*Action item:* Needed from the data below: every line from the one with "Click the OkiDoki" up to and including the one with "Given: Open the *.inf file type dropdown", repeated exactly and with nothing else.

*Data shown:*

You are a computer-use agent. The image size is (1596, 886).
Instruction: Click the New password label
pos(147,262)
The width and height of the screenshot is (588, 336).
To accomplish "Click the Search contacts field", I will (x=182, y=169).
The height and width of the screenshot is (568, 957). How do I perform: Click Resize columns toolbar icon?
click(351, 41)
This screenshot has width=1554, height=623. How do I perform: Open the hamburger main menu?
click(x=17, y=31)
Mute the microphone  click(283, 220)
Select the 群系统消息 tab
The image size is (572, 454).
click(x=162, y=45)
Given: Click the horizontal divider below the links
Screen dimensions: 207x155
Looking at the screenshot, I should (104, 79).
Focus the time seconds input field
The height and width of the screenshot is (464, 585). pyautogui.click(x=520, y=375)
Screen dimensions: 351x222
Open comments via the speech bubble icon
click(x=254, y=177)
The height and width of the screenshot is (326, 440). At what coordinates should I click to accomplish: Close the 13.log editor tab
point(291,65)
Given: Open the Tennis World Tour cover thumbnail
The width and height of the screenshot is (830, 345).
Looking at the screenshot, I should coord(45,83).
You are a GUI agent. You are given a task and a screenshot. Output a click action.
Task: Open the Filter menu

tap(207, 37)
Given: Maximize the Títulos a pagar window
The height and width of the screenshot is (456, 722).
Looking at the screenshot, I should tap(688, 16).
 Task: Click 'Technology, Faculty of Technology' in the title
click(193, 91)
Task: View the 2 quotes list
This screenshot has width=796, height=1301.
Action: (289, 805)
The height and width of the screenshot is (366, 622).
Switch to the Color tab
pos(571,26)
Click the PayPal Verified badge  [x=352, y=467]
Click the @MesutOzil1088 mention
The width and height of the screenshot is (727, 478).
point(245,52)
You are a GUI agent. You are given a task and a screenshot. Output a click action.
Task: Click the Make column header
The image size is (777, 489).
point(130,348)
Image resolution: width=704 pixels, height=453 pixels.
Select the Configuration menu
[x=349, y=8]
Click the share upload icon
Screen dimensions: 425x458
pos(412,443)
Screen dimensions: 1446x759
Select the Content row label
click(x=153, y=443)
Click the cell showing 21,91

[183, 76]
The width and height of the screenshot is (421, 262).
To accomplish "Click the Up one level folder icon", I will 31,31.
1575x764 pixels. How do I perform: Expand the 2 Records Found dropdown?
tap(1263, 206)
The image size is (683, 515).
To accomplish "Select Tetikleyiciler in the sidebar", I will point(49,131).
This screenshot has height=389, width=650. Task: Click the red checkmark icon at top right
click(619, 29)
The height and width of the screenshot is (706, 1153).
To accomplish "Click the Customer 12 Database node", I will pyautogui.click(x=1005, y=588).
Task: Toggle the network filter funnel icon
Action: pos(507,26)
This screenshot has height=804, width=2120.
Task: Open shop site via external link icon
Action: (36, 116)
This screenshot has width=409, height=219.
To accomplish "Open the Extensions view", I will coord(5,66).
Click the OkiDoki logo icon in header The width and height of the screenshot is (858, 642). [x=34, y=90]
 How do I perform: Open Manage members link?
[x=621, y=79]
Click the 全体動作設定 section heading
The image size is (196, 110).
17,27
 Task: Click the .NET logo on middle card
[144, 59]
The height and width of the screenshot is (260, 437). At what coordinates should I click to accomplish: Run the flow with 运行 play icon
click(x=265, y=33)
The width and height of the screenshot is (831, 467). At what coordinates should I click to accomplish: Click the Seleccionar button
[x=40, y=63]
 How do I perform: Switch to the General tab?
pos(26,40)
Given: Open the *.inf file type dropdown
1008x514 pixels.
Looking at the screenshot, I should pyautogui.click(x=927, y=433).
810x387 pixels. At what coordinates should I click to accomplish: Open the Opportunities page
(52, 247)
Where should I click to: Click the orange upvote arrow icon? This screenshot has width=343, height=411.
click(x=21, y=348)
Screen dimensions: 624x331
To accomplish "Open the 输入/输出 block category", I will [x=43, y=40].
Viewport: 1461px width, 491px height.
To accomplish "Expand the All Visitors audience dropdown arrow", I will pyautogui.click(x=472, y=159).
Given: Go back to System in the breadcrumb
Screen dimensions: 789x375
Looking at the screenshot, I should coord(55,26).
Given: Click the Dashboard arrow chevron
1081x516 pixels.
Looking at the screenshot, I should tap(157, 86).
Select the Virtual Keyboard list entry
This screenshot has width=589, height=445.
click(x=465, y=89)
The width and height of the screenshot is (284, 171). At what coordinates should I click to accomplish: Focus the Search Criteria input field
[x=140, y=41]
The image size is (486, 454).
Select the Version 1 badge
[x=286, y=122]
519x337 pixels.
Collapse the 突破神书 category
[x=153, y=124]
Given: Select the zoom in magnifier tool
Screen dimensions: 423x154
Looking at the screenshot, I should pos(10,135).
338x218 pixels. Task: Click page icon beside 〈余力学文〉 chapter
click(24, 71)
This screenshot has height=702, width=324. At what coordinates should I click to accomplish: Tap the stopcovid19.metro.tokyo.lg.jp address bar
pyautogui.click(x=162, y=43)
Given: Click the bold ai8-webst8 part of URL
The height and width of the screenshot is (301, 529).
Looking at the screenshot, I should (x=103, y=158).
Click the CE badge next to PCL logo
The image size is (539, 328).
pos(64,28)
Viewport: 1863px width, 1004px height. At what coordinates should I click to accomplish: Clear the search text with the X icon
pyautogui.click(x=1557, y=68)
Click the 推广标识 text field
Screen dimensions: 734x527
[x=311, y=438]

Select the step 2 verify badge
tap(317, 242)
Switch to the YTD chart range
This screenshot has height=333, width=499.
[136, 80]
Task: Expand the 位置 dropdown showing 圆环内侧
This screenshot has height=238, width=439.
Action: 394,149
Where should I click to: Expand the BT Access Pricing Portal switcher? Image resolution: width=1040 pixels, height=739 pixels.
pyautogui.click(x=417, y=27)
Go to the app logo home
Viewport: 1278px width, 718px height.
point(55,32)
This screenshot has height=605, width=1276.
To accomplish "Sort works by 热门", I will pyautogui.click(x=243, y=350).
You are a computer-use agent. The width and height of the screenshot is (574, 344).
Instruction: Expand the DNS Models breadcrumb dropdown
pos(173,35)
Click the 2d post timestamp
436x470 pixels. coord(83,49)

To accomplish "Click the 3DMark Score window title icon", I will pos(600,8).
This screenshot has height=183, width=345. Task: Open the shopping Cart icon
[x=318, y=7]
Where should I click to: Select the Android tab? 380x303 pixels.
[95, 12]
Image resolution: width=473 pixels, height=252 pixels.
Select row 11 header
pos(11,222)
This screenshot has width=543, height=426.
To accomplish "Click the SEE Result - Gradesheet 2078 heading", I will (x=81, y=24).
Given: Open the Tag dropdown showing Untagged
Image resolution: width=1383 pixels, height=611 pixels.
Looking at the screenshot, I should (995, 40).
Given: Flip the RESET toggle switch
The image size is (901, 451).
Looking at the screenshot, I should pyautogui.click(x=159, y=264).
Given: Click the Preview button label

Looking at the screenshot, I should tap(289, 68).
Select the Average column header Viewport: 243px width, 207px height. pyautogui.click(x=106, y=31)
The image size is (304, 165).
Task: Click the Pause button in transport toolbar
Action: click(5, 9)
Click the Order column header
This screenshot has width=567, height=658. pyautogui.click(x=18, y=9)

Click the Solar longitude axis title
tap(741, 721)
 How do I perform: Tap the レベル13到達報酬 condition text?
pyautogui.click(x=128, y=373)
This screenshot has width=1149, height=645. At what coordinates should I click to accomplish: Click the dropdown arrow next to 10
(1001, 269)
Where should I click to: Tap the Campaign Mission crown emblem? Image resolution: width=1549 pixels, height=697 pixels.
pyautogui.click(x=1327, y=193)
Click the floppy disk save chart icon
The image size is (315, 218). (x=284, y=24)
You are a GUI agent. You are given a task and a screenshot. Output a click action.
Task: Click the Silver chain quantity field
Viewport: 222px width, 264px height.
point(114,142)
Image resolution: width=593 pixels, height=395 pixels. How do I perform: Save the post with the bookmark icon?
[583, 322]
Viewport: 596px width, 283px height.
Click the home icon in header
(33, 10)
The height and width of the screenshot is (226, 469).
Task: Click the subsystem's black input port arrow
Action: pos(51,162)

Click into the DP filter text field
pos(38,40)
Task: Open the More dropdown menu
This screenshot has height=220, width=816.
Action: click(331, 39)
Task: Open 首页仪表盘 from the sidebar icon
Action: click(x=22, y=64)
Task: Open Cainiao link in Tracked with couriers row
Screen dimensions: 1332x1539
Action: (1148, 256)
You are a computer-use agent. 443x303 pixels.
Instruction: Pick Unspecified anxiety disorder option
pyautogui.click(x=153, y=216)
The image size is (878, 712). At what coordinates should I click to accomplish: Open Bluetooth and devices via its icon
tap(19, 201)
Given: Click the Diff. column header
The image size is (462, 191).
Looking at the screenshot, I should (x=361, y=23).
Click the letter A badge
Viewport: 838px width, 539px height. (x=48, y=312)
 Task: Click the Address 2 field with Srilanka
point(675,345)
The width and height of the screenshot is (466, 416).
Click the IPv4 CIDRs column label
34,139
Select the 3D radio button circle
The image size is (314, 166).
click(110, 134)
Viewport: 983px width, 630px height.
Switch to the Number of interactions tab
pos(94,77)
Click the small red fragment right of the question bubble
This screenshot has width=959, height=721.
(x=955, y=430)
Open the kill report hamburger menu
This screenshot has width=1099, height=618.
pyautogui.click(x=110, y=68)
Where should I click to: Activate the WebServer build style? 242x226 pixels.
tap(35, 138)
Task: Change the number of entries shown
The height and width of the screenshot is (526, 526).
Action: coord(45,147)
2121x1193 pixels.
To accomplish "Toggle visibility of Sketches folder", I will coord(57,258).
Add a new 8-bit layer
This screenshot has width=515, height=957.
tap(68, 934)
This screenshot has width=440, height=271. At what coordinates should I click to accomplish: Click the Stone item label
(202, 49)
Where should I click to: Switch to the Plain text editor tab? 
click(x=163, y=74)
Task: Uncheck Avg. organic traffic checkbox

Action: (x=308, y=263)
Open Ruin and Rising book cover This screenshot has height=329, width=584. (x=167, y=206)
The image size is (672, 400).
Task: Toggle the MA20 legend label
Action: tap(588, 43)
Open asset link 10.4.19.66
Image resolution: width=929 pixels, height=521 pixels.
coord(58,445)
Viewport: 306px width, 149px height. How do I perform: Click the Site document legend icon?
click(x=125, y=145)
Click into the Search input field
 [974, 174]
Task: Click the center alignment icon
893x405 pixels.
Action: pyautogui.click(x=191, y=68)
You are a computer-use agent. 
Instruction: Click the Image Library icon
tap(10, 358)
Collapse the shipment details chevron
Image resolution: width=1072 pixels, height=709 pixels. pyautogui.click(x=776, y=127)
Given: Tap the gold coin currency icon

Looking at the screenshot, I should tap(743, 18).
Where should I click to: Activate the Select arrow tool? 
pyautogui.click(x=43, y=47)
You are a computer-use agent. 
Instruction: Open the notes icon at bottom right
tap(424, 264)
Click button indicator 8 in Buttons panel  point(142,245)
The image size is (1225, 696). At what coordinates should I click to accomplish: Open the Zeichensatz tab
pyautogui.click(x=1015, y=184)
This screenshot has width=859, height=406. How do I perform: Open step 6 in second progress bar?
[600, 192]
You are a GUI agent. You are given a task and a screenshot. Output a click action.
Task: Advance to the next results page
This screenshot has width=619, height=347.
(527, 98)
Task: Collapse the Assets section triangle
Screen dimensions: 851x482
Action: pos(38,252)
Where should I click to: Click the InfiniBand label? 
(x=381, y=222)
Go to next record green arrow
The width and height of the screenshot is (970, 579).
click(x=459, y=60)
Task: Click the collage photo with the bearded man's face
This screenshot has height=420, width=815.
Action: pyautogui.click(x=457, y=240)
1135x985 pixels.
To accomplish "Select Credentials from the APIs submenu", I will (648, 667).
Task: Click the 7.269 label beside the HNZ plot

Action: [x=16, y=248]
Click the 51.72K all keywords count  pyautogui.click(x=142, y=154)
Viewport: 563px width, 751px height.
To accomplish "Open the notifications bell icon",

*Answer area:*
Click the OkiDoki logo icon in header The width and height of the screenshot is (858, 642). [x=34, y=90]
 How do I perform: Open Manage members link?
[x=621, y=79]
Click the 全体動作設定 section heading
The image size is (196, 110).
17,27
 Task: Click the .NET logo on middle card
[144, 59]
The height and width of the screenshot is (260, 437). At what coordinates should I click to accomplish: Run the flow with 运行 play icon
click(x=265, y=33)
The width and height of the screenshot is (831, 467). At what coordinates should I click to accomplish: Click the Seleccionar button
[x=40, y=63]
 How do I perform: Switch to the General tab?
pos(26,40)
Given: Open the *.inf file type dropdown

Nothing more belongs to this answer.